**Stored data entries**
==========

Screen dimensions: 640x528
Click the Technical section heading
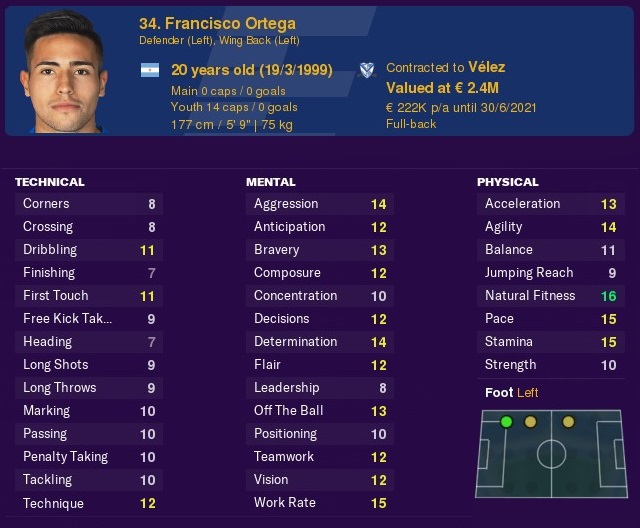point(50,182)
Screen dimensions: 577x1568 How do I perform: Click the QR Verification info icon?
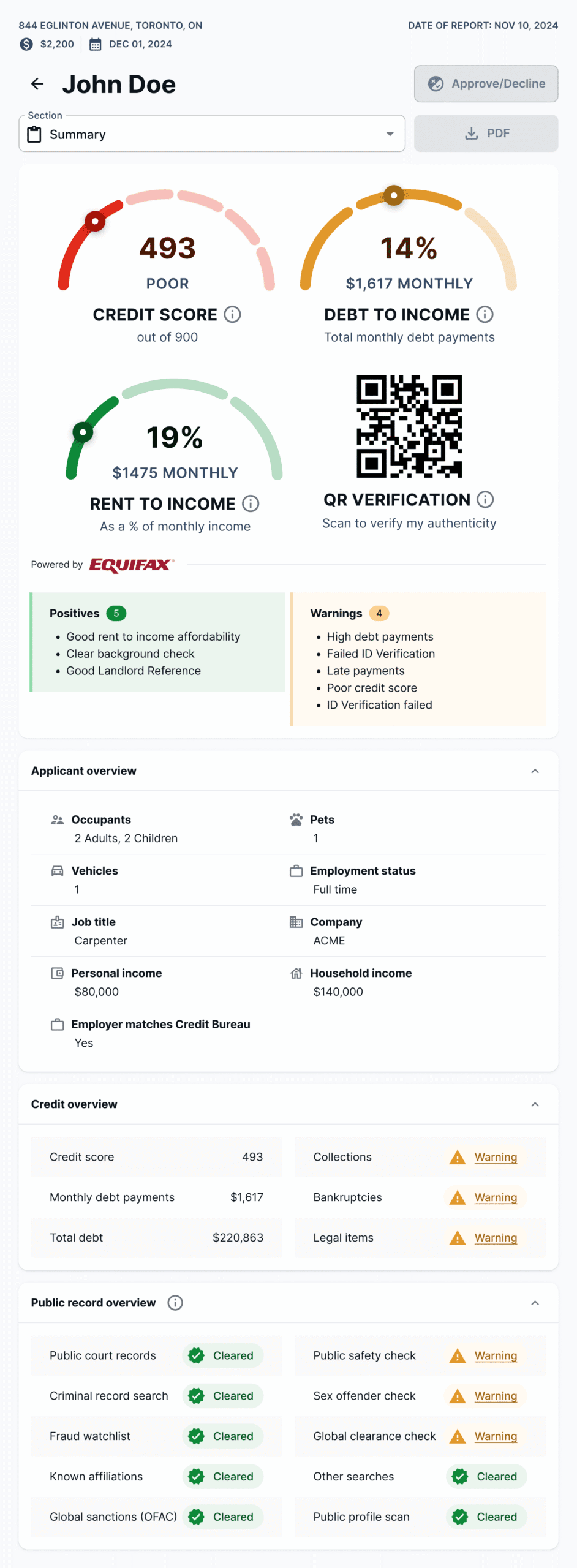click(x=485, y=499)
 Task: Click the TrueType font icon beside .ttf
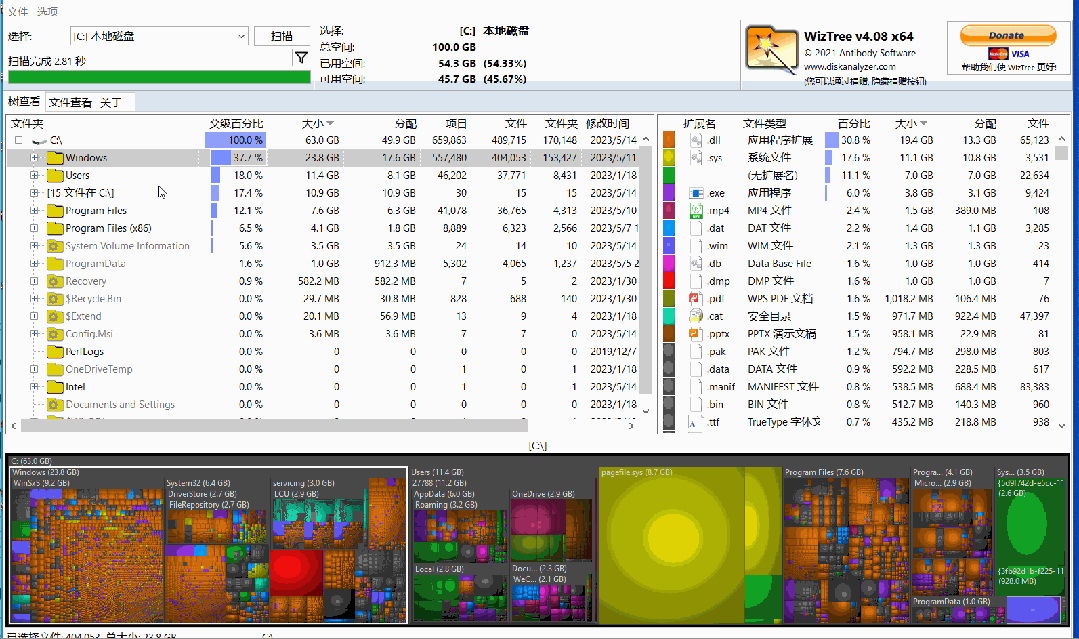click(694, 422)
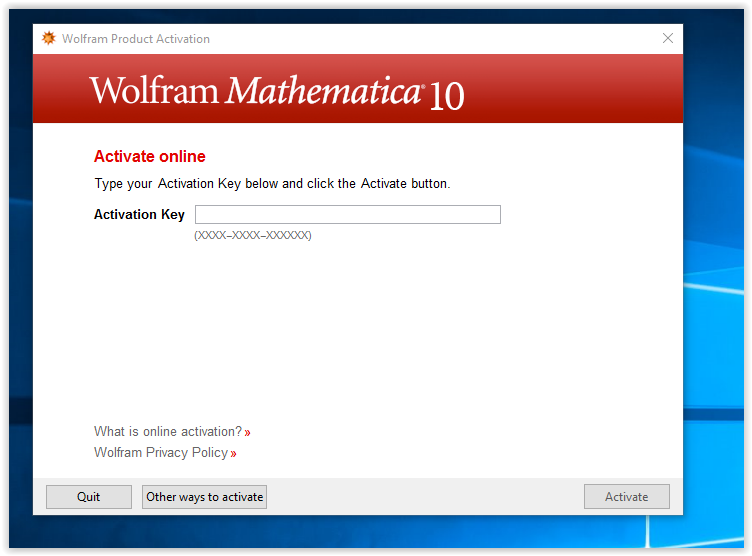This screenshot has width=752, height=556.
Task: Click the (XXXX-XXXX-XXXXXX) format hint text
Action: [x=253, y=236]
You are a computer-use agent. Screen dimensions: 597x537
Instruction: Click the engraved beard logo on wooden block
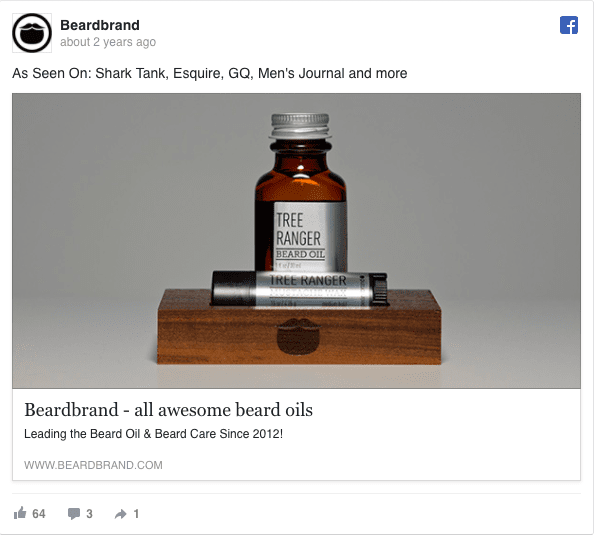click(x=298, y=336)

==========

Word for word, reproduce all of the data, but keep out the pictures.

**COMPLETED TASK**
Screen dimensions: 640x528
Click the Technical section heading
point(50,182)
Screen dimensions: 577x1568 How do I perform: Click the QR Verification info icon?
click(x=485, y=499)
 Task: Click the TrueType font icon beside .ttf
click(694, 422)
This screenshot has width=752, height=556.
Task: Click the (XXXX-XXXX-XXXXXX) format hint text
Action: [x=253, y=236]
You are a computer-use agent. Screen dimensions: 597x537
Instruction: Click the engraved beard logo on wooden block
click(x=298, y=336)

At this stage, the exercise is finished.